The clause Jacinda refuses to use

Below is an extract from a standard employment contract for staff who work in the office of a parliamentary party leader.

As you can see the employment of a staff member can be terminated by the party leader, under “breakdown of relationship”. This doesn’t need an inquiry, a disciplinary process, a finding of misconduct. It just needs the party leader to decide they no longer have trust and confidence in the staffer.

Note this is a process that can only be initiated by the party leader under 22.3(b). Not the chief of staff, not Parliamentary Service, not the external political party.

It is quite commonly used. For a number of reasons a party leader will sometimes find they don’t want someone to continue working for them. It doesn’t mean the person is guilty of anything, or has even misbehaved. It just reflects that the leader has to be able to only have people working for them they are entirely comfortable with.

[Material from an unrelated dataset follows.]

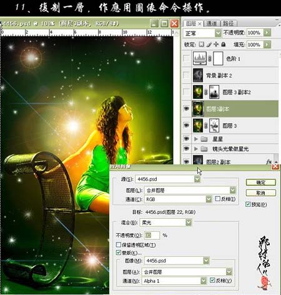Switch to the 通道 channels tab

Jacinda Ardern has the sole ability to effectively activate this clause and remove the staffer from Parliament. She is aware of the dozen complaints against her staffer. She is aware at least one of them is of sexual assault. She is aware at least four parliamentary staffers have said they are scared to be around her employee.

She does not need to make a determination as to what happened. She does not need to have an inquiry. She doesn’t need formal complaints. She doesn’t need the Police. She doesn’t need to believe or disbelieve the allegations. She certainly doesn’t need the Labour Party Council involved. She can simply decide that she no longer wants the staffer to continue working for her.

Her insistence that this matter is nothing to do with her is patently false. She has a remedy open to her. It is inconceivable she has not discussed with her senior staff whether to use this clause. It appears she has made a conscious decision not to use it, because the staffer is so valuable to her.